**Dataset content:**
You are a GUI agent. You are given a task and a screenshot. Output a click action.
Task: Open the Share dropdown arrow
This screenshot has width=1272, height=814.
* * *
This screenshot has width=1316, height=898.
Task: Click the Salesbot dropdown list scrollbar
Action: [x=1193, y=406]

**Your task:**
Put the lines from the one containing "You are a GUI" through the one containing "This screenshot has width=1272, height=814.", inclusive, into a numbered list, leaving out any blank lines.

**Solved problem:**
1. You are a GUI agent. You are given a task and a screenshot. Output a click action.
2. Task: Open the Share dropdown arrow
3. This screenshot has width=1272, height=814.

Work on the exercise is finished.